Segundo Santos (2005), a objetivação “torna concreto o que é abstrato” (SANTOS, 2005, p. 31). Manifesta a cadeia de relações interpessoais e meios de comunicação social presentes no cotidiano de um grupo – com o intuito de dar um significado ao objeto de representação e torná-lo natural. Os movimentos da objetivação segundo Santos (2005) são seleção e descontextualização, a formação de um núcleo figurativo e a naturalização dos elementos.

Moscovici (2010) resume que,

Ancoragem e objetivação são, pois, maneiras de lidar com a memória. A primeira mantém a memória em movimento e a memória é dirigida para dentro, está sempre colocando e tirando objetos, pessoas e acontecimentos, que ela classifica de acordo com um tipo e os rotula com um nome. A segunda, sendo mais ou menos direcionada para fora (para outros), tira daí conceitos e imagens para juntá-los e reproduzi-los no mundo exterior, para fazer as coisas conhecidas a partir do que já é conhecido (MOSCOVICI, 2010, p. 78).
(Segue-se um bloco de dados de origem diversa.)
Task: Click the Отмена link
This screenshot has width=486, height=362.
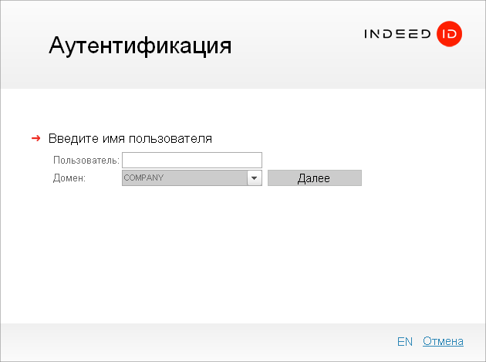Action: click(443, 341)
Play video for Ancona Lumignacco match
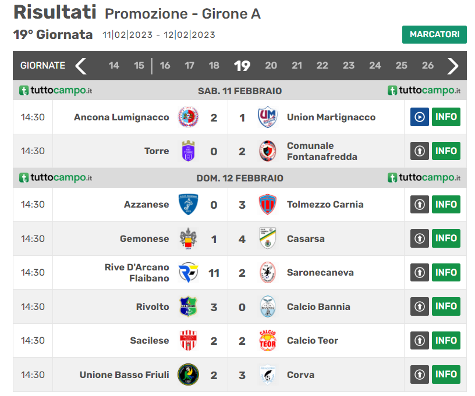 (419, 117)
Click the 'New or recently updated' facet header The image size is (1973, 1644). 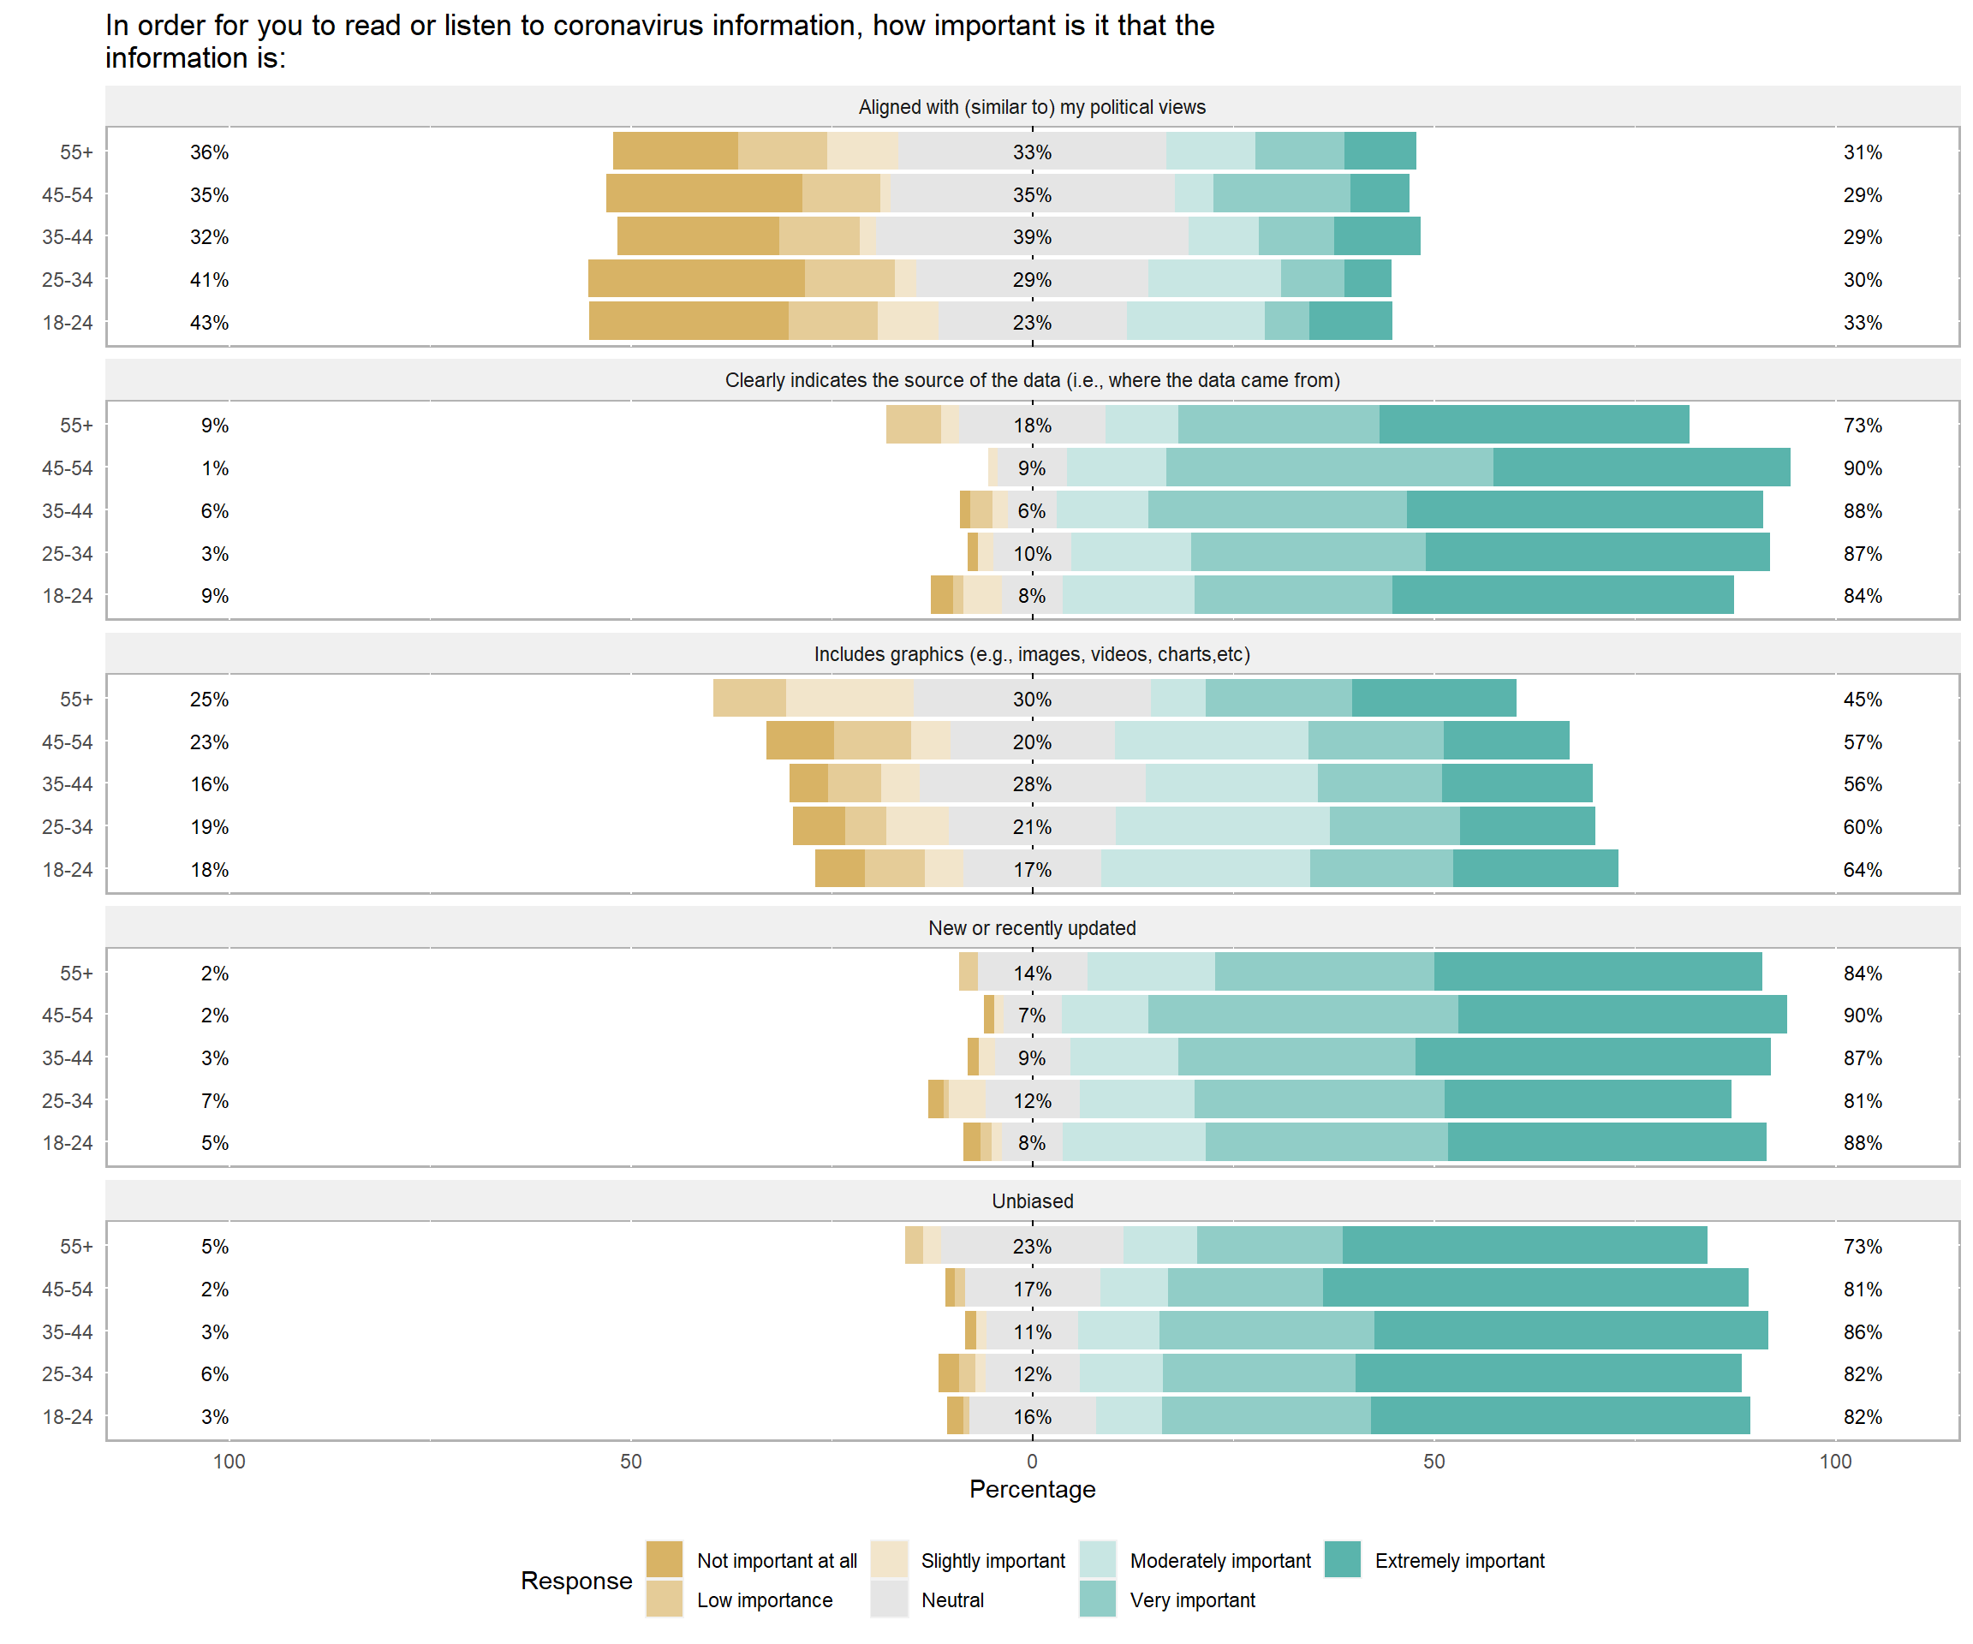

Desta forma, a ancoragem está ligada às funções de saber/conhecer o que há de novo, para guiar as condutas do grupo quando se depararem com ele, mas isso é feito com os sentidos individuais e coletivos deste grupo, portanto, pela ancoragem também se identifica quem a construiu. A objetivação como Moscovici coloca “tira daí conceitos e imagens” que justificam o comportamento do grupo no pensar e agir diante daquele objeto, facilitando a comunicação entre os sujeitos.